My course starts in two weeks. Soon it will be time to repack my suitcase and hit the road. We are stopping in Kelowna for a couple hours to see if we can buy me a fitting bra, and then off to Vancouver. I am about in the same place as I always have been: excited and scared shitless all at the same time! The pre-course package, although it stressed me out, has also unstressed me a little. I know sounds strange right! Well, each unit stressed me out in a new way as it was all new to me, and I didn’t know what was going on. Now that I have finished it, I realized how much I have learned in the last 2 weeks of working through it, and how much more I have to go. And because I accomplished the book, I know I can accomplish the course! Go me! It is still so strange to me that I have a dream about to come true! Then I can make other dreams come true, and live my life the way I want to!

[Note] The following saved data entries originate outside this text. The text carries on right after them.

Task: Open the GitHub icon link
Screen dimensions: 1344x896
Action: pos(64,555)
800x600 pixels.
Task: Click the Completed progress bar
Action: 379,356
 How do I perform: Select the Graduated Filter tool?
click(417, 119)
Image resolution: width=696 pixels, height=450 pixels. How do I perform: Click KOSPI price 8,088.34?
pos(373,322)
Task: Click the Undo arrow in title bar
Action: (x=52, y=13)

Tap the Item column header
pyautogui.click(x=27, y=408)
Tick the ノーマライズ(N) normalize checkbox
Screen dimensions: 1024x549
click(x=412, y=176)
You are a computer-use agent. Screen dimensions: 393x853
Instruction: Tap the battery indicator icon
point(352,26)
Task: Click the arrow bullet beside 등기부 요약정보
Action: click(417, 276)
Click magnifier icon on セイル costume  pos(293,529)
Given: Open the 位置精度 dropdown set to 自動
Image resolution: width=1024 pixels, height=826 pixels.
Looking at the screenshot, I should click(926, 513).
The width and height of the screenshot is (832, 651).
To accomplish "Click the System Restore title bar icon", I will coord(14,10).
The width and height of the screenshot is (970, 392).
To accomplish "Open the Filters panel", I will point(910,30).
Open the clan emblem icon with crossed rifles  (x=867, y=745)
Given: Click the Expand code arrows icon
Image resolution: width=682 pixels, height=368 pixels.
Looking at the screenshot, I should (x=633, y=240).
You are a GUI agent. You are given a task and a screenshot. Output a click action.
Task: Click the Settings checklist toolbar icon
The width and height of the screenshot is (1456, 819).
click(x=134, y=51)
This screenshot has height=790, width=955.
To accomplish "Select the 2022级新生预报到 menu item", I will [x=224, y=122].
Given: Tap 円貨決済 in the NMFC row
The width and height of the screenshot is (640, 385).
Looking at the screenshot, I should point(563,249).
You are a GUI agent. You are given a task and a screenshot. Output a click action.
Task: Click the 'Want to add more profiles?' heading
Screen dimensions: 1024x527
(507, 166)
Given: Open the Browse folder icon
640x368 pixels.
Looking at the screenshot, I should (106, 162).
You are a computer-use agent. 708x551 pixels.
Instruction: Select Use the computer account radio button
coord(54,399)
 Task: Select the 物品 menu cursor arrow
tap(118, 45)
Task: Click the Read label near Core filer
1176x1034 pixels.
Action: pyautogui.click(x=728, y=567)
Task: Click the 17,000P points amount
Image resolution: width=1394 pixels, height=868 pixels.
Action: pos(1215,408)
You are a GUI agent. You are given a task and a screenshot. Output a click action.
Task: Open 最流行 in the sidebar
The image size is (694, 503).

I had a call from my best friend from college the other night. It has been replaying through my head since. He said he missed me, he needed me, and that I needed to come visit (since I am not going to be in PG when he wanted to come here). I have talked to people about this, because, I don’t want to be like one of the girls who wrecked my life, even if they didn’t plan to do it. Obviously, I need his wife to be okay with me coming to visit. I had no idea how to go about any of this. But, I texted Justin again today, to make sure he was serious, and plan to explain to him how I feel about his wife needing to know. All I can think about is how Travis essentially asked for my permission to cheat on me when he asked if one of his girl friends (not girlfriend please!) could stay at his house. I can remember all of my feelings and reactions. My first answer was not a chance in hell! Then I decided that wasn’t fair of me, I need to trust him. Then I realized that it didn’t matter what I said, it would happen anyways. I do not want his wife to go through this. I have no plans of stealing her husband away, and I have no reason to believe that it is his plan either. He tells me that his wife and I are the best things that have ever happened to her. And of course, if I had not had the experiences I have had, I might not feel so strongly about needing her permission to come and visit. It has taken me a long time to get to this decision, but here I am. I want to go visit them; I want to meet his wife and his baby. I want us to be friends. I do not want to cause problems however. I think this requires me to talk to his wife, and make sure that she is okay with it. I cannot be a home-wrecker! But, I feel confident about the course of action I have chosen.
So with a week of fun ahead of me, I am ready for whatever comes my way.